Observations on Religion, Ceremony, and Performance
Ever since the days of Columbus the assertion has been made repeatedly that the Indian has no religion and no code of ethics, chiefly for the reason that in his primitive state he recognizes no supreme God. Yet the fact remains that no people have a more elaborate religious system than our aborigines, and none are more devout in the performance of the duties connected therewith.
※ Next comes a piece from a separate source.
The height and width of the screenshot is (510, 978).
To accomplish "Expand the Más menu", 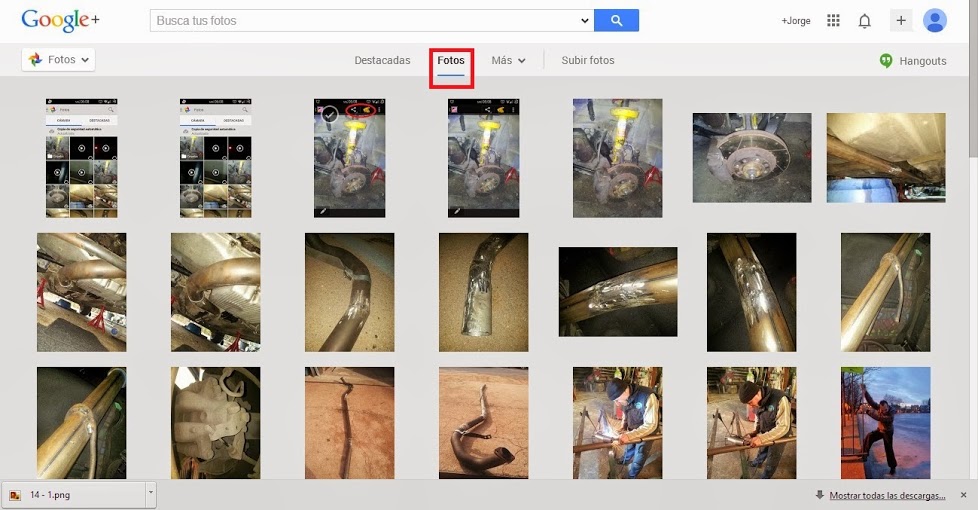I will point(508,61).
There is scarcely an act in the Indian’s life that does not involve some ceremonial performance or is not in itself a religious act, sometimes so complicated that much time and study are required to grasp even a part of its real meaning, for his myriad deities must all be propitiated lest some dire disaster befall him.
Edward S. Curtis, The North American Indian, Text I, xvi, 1907.
The Arikara developed the legerdemain of their all-summer medicine ceremony to such an extent that other tribes, far and near, learned of their wonderful and potent magic…
This remarkable ceremony of the medicine fraternity of the Arikara has long been dormant, the agency officials having suppressed it about 1885. The writer, desiring to learn as much as was possible of a rite that had such unusual recognition among all the northern plains Indians, made arrangements with the remnant of the fraternity for a performance of it; not of course presuming to make it an all-summer one, or hoping to revive the sleight-of-hand, the secrets of which they admit have been lost, but to reproduce the ritualistic features…
In former times it was the custom, in the early spring before the planting season, to open one of the medicine bundles fabled to have been left with the several bands by Mother (the Corn). The act was accompanied by a repetition of the myth of the genesis and migration of the Arikara, and there followed a dramatic enactment in the nature of a prayer for bounteous crops.
Edward S. Curtis, The North American Indian, Text V, 70-71, 1909.